I'll check the recipe and compare it to my memories. That looks enough for a few guests, yes?

CherryPie said...

It looks very tasty :-)

Welshcakes Limoncello said...

Grazie, WW. Sorry, Michelle! Hi, Rosaria. Oh, yes, it would serve eight. I am freezing some. Thanks, Cherie.

Trubes said...

Mmmm that looks delicious Welshcakes, When I saw the amount you had made I thought, that perhaps, you may be entertaining one of your many gentlemen admirers!
Did you serve a sauce with the pork, although it does look nice and moist?
Another question....do you still eat the British way, having meat, vegetables and gravy all on the one plate, or the Mediterranean way, of serving vegetables etc., as different courses?
Di..xx

Scintilla said...

I know that I would just love this!

Welshcakes Limoncello said...

Hi, Trubes. I just throw crumbs to the hordes from the balcony! No, I didn't serve a sauce as it was moist. To be honest, I rarely ate the British way even when over there, because I prefer Italian. I'm not a lover of roasts and gravy. I served this with just a salad.

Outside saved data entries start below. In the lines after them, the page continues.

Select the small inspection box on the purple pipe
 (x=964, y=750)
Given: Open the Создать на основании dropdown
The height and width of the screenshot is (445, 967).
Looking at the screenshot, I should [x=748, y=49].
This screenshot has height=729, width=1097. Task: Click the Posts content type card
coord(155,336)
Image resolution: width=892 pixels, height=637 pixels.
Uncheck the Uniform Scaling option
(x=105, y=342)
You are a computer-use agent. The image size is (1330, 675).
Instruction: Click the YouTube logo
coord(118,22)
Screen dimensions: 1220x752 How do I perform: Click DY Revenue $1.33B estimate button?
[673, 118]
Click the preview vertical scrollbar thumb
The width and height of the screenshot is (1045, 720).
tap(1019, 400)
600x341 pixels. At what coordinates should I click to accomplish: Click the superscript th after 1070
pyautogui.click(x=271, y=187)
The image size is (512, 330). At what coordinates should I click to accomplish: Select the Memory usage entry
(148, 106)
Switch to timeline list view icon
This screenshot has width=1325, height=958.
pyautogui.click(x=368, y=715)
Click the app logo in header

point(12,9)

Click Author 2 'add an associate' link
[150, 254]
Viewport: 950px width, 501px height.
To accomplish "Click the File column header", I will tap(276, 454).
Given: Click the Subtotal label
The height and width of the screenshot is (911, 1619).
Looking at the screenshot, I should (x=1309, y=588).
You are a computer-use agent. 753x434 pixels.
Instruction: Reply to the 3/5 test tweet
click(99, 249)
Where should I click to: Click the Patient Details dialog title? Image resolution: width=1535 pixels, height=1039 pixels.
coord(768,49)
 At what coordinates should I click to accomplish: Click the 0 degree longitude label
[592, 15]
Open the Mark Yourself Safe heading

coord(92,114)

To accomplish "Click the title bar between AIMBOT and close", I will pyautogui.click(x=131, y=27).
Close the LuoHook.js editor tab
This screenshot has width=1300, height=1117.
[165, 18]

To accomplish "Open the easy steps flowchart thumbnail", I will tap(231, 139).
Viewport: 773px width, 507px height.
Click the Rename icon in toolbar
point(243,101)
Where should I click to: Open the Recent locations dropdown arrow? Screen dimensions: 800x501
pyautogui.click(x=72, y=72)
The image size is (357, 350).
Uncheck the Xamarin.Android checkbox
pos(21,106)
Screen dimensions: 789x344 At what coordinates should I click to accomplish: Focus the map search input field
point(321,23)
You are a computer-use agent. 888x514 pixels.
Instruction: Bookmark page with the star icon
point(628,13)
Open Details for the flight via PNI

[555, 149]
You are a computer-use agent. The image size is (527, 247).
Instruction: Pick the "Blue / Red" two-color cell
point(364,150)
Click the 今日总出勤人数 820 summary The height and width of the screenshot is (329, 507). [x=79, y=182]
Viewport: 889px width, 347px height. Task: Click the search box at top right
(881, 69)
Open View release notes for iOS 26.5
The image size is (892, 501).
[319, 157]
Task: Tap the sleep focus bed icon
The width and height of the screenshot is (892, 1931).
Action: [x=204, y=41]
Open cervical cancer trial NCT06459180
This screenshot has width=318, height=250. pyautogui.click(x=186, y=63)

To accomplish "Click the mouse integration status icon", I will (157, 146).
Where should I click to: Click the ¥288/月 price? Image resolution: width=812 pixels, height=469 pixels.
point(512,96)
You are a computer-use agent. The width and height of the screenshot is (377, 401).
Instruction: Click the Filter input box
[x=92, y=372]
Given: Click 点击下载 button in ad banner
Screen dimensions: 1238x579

Welshcakes Limoncello said...

Hi, Scintilla. Do try it!

Trubes said...

Ha ha Welshcakes, very funny, made me chuckle..I'm a great lover of Italian food too and of course, French cuisine.
My sister, as you know, lives in France, but much prefers Italian cuisine over French...She reckons that the Italians taught the French how too cook and first introduced their cuisine to the court of Louis X1V...how true this is I don't know as I've never really bothered to check, What's more, I daresn't argue with my big sister, perish the thought!

Di.xx

Welshcakes Limoncello said...

Hi, Di. I think your sister is right. As I understand it, the Roman legions on the march first used herbs and spices to preserve the food. This cuisine spread and the French refined it.